多くの命を失わせたハルトヴィヒが国王になれば、恐らく国は乱れるであろう。
「だからミーナがアルフォンス殿下の婚約者となり、殿下が王太子になったら、王妃としての立ち振る舞いだけでなく、殿下を心でも支える事が必要になるんだけれど———ミーナにはできるかな?」
「それ…は…」
自分の事だけで手一杯なのに、王妃という貴族の頂点に立つ存在になど…まして王の心の支えになどなれる気がしない。
ミナは首を横に振った。
「この婚約話は国王が望んでいるし、何よりこれまで頑なに婚約を拒み続けてきたアルフォンス殿下が乗り気だ。宰相の立場から言えば進めたい所だが…父親としてはこれ以上、お前に苦しい思いをさせたくない」
宰相はため息をつくとワイングラスに手を伸ばした。
「お前が幸せになれる相手の所に嫁がせられれば良いのだが…」
「他にヴィルヘルミーナのお相手になれそうな方はいないのですか」
カサンドラが口を開いた。
「———実はアーベントロート侯爵から内密に打診が来ている。嫡男の婚約者として是非にと」
「…魔術団長の?」
「エドモント殿とは学園で同じクラスなんだろう?」
アルトゥールの問いにミナは頷いた。
「エーミール殿からミナの素性を聞いたらしくてね。エドモント殿もミナの事を望んでいるそうだ」
「アーベントロート家は同じ侯爵家、家柄的にも問題はない。エドモントに嫁げば侯爵夫人として社交に出なければならなくなるが、王妃となるよりは負担も軽いだろう。ヴィルヘルミーナ、アルフォンス殿下とエドモンド殿だったらどちらがいい?」
「…どちらと言われても…」
父親の問いにミナは目を伏せた。
「私…まだ自分が貴族だという自覚が持てなくて…婚約とか…そういう事まで考えられないんです…」
女神の神託の話を聞くまで、ミナはたとえ家族と和解しても平民として生きていくつもりだったのだ。

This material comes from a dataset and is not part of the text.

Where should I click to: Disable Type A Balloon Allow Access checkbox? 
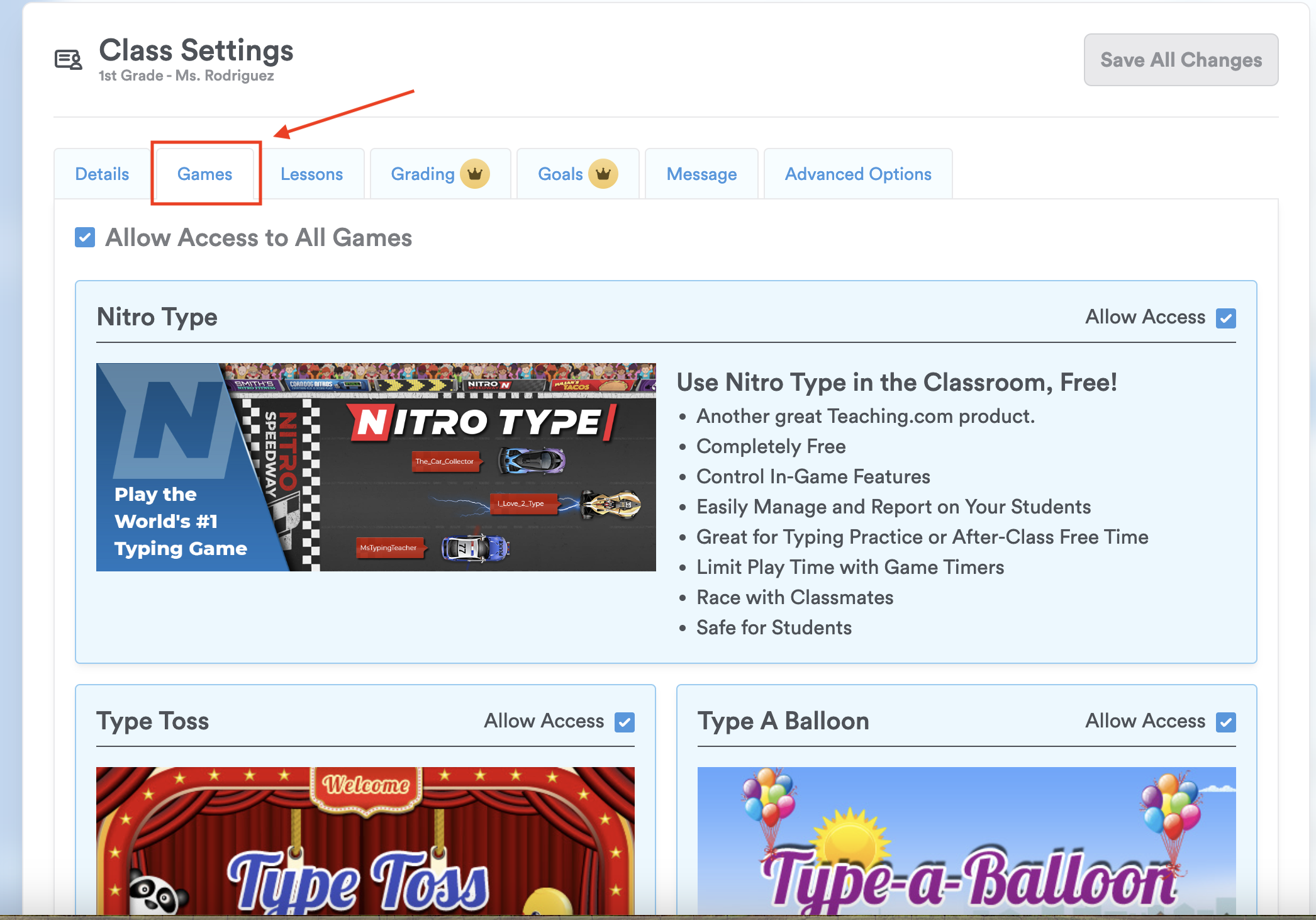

ミナの置かれている立場的に貴族になる事は仕方ないのだろうけれど…王妃だの侯爵夫人だのと、そこまで考えるのはさすがにまだ無理だ。
「———そうか、そうだな。確かに性急過ぎたな」
「いえ…」
「婚約の話は披露までに決めればいいのでしょう」
カサンドラは夫を見た。
「もうしばらく考えてみていいんじゃないかしら」
「ああ…そうだな」
「父上。困らせる事ばかりでなく喜ぶ事も教えてあげないと」
「そうだった」
宰相は懐から一通の封筒を取り出した。
「誕生日プレゼントの手続きが終わった。これは目録だ。…本当にこれでいいんだな」
「はい…!」
目録を受け取るとミナはようやく顔を輝かせた。
今月の誕生日に欲しいものはないかと聞かれたミナだったが、何着も仕立てた服やアクセサリーとはまた別に用意すると言われ、そんなにもらえないと一度は拒否をした。
だがどうしても贈りたいと言われ、ミナがいた孤児院への寄付を望んだのだ。
疫病や魔物の影響で孤児も増え、孤児院はどこも経営が厳しい。
食糧は畑を耕したり、山へ採りに行くなどして賄っていたが、最近は魔物が増えそれもままならなくなっているという。

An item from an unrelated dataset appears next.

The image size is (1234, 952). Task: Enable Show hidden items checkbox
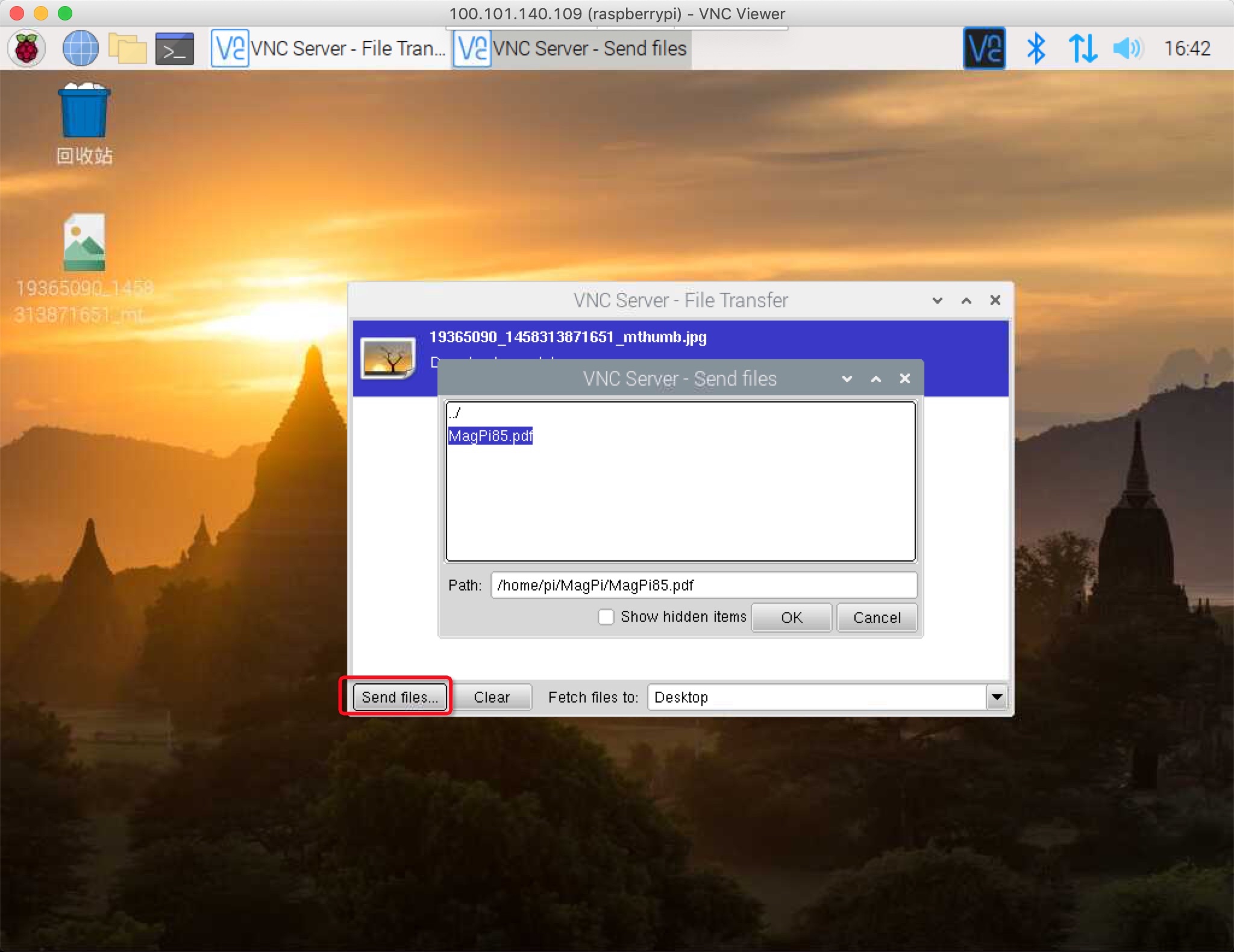(x=606, y=617)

田舎の孤児院では教会への寄付金くらいしか収入もなく、大変だと神父やリゼが言っていたのだ。
ミナの誕生日プレゼント分と、これまで世話になっていたお礼を含めて。
一度に贈るのも悪影響があるかもしれないと、十年間、毎年贈る事になったのだ。
「…ありがとうございます、お父様」
ミナは目録を開くとそれを見つめた。
…これだけあれば、食費などの必需品だけでなく、新しい服や本なども十分買えるだろう。
(家に帰ってきて…良かった)
嬉しそうに目録を見つめるミナを、家族もまた嬉しそうに見つめていた。